Saved data entries
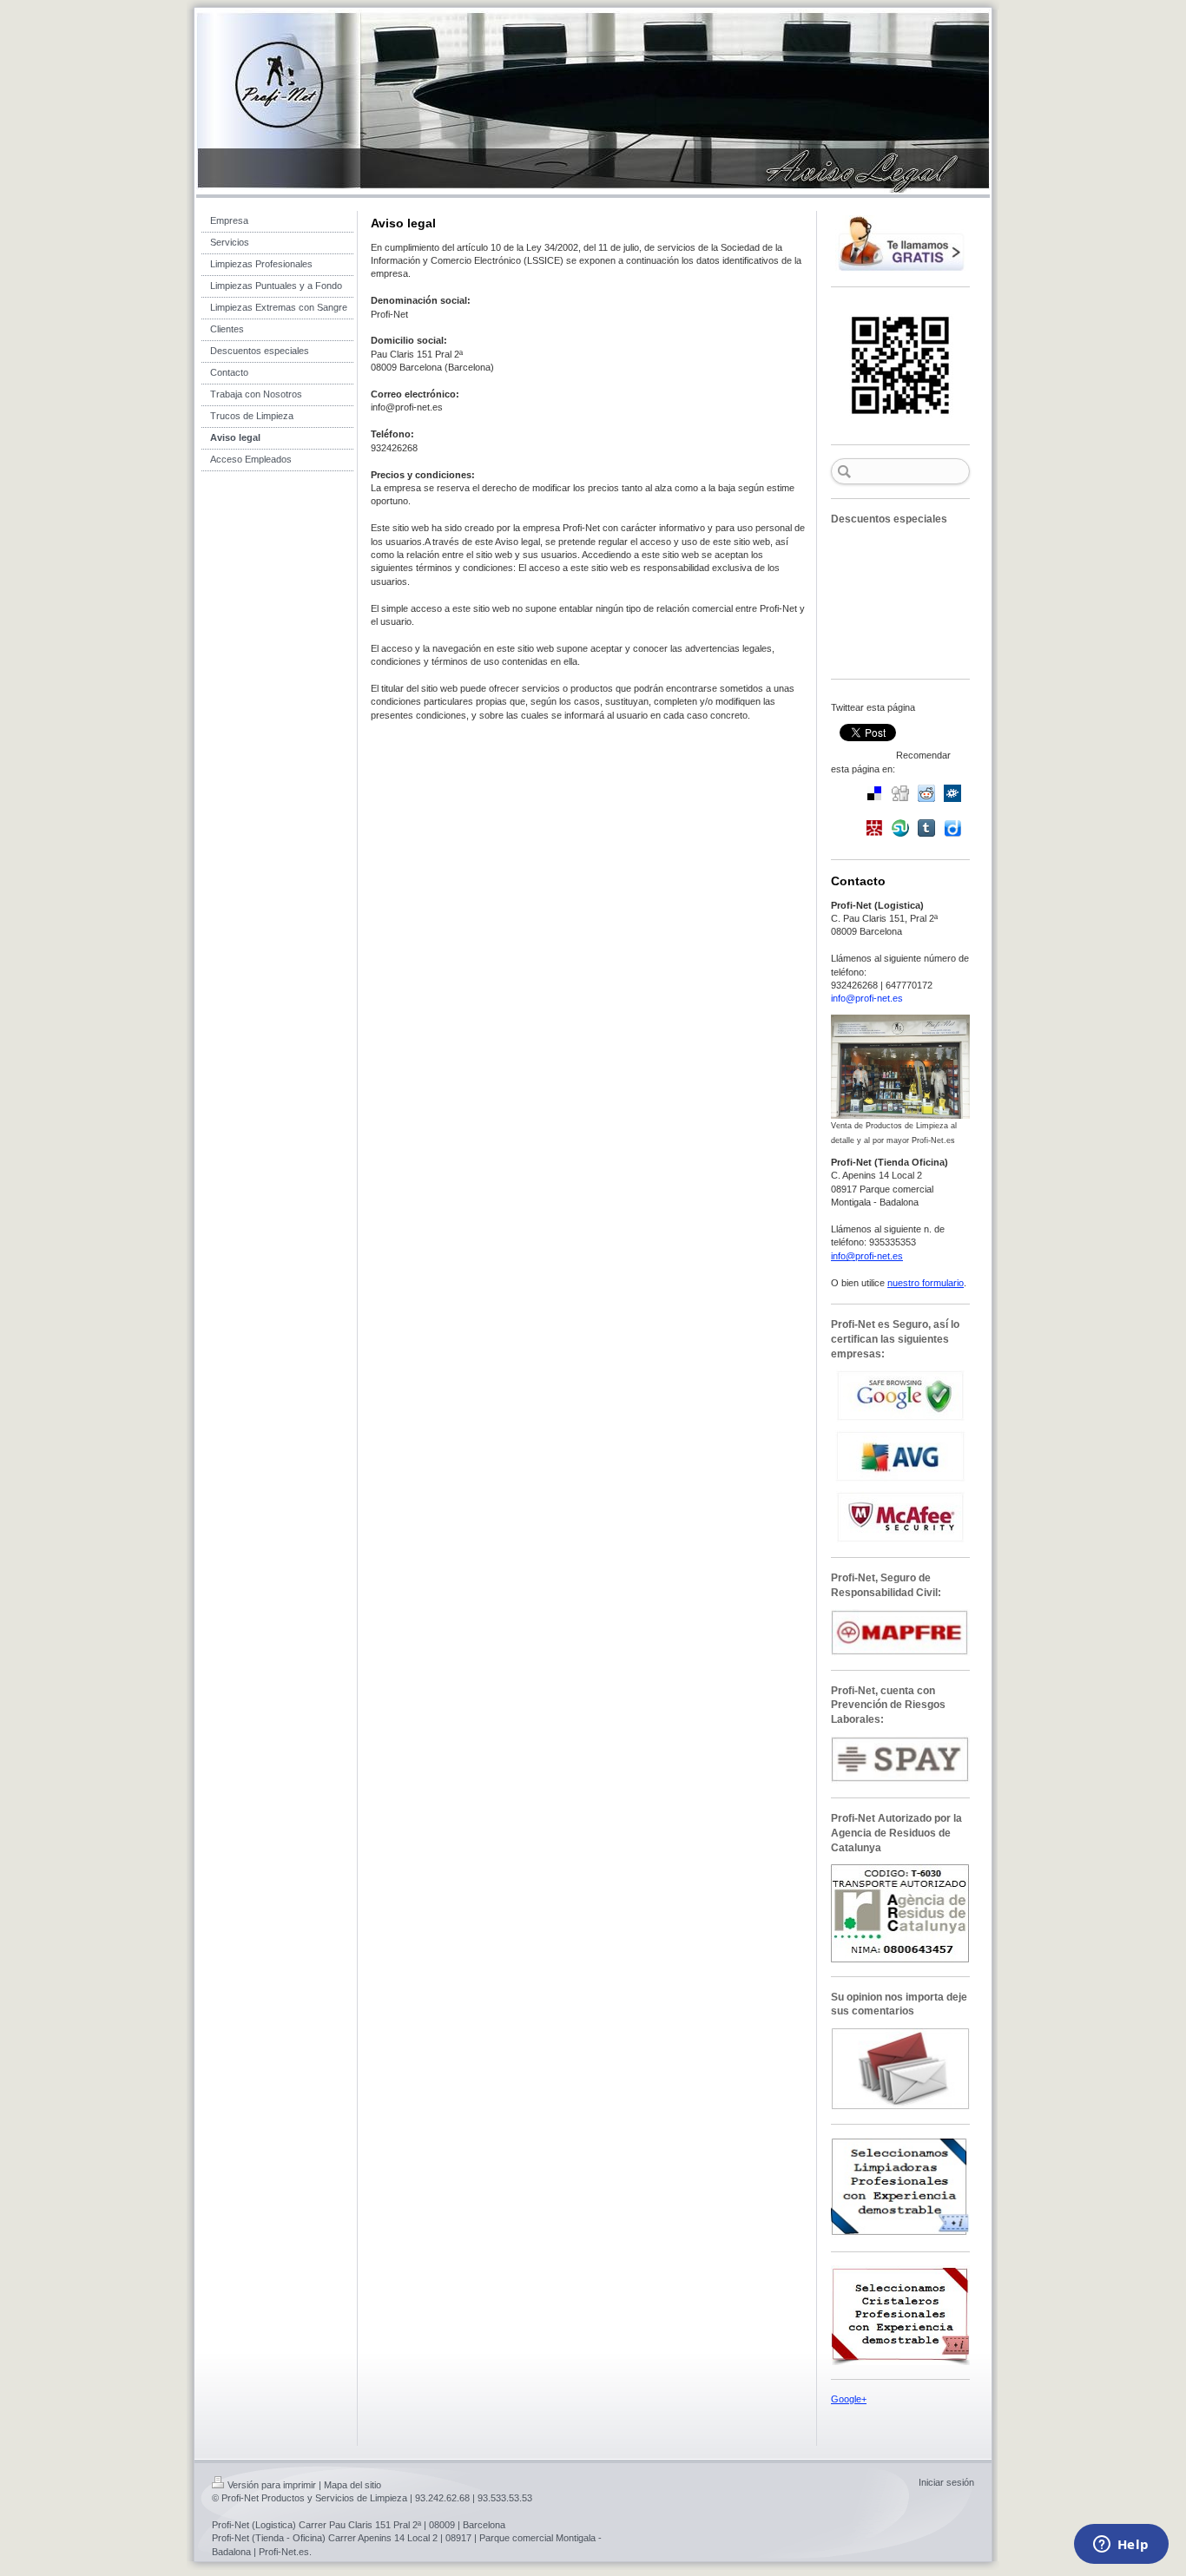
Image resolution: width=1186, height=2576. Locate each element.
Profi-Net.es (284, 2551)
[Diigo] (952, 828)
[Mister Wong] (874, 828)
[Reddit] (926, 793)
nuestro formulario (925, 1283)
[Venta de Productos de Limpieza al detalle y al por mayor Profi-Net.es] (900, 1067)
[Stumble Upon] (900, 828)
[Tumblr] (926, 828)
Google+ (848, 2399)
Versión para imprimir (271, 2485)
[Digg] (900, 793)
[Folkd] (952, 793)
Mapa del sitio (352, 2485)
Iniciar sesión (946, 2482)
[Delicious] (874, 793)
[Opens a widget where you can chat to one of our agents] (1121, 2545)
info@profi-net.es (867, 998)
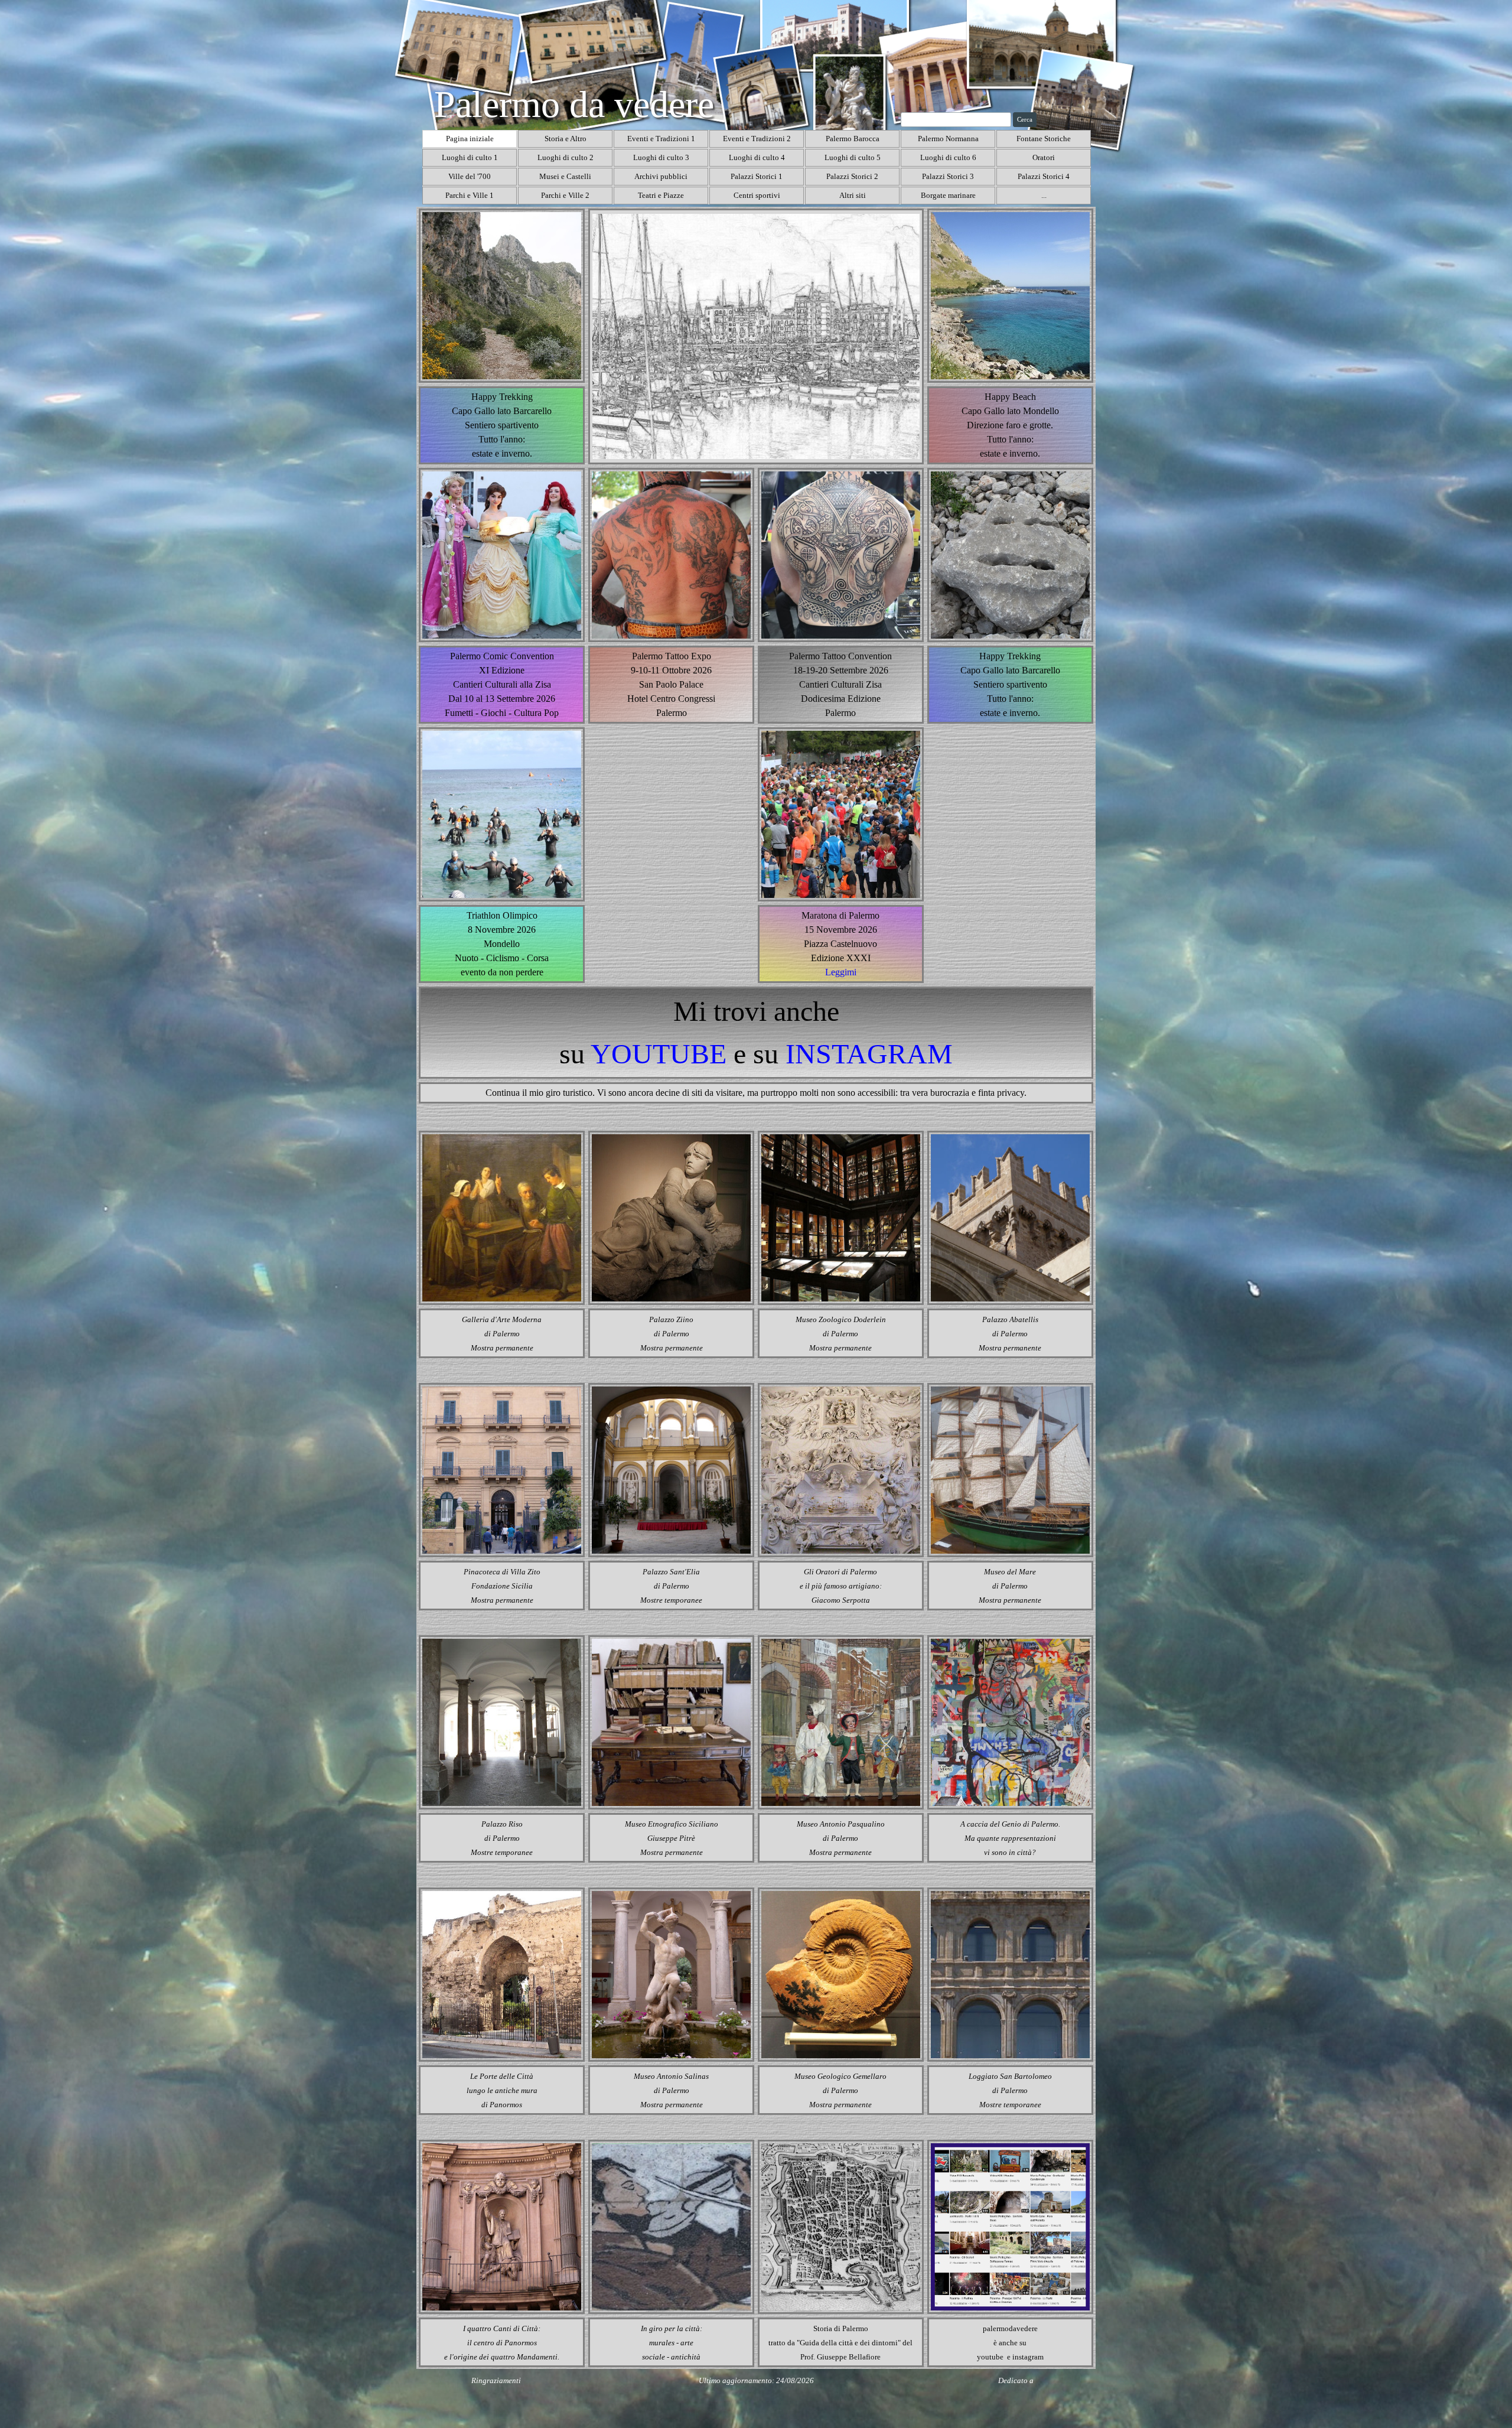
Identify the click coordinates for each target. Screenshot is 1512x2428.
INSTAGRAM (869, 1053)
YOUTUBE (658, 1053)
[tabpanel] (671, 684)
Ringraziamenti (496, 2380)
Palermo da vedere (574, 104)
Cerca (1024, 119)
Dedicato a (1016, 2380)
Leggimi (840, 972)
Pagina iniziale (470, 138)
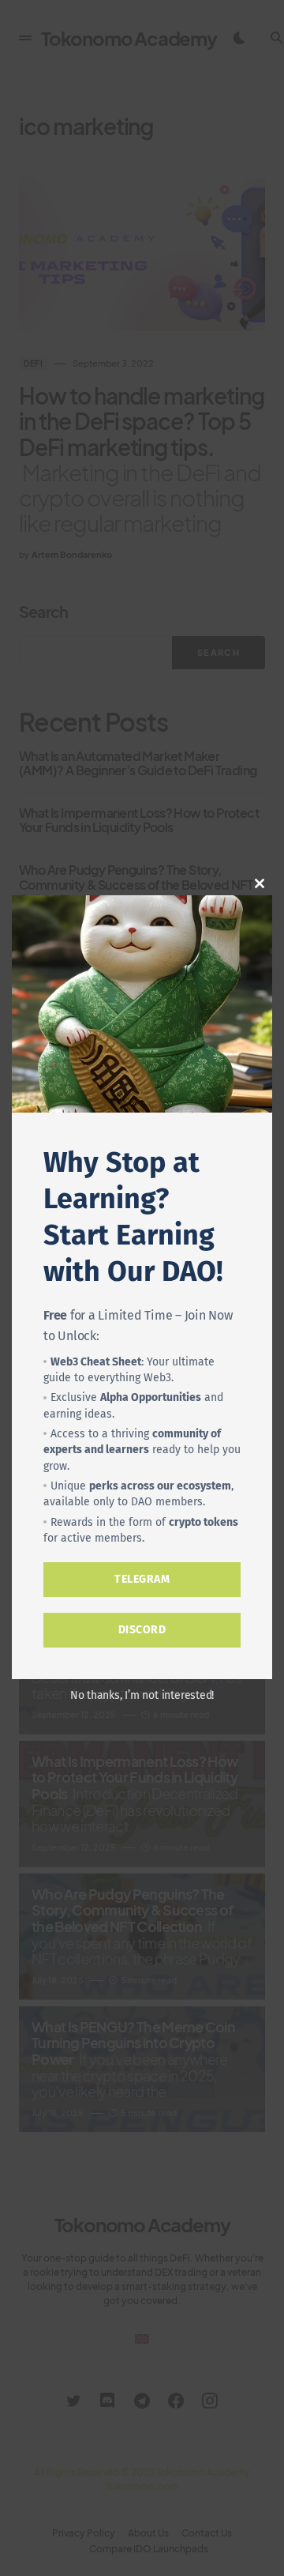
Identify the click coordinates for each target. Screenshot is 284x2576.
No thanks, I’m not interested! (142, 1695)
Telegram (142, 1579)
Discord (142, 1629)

> [WHAT YOU SHOULD DO]: Omit all pictures and write out, exactly, only the lines from the line containing "Leggimi (840, 972)" through the last line of the entries above.

> [SOLVED PROBLEM]:
Leggimi (840, 972)
Pagina iniziale (470, 138)
Identify the click coordinates for each target. Screenshot is 284x2576.
No thanks, I’m not interested! (142, 1695)
Telegram (142, 1579)
Discord (142, 1629)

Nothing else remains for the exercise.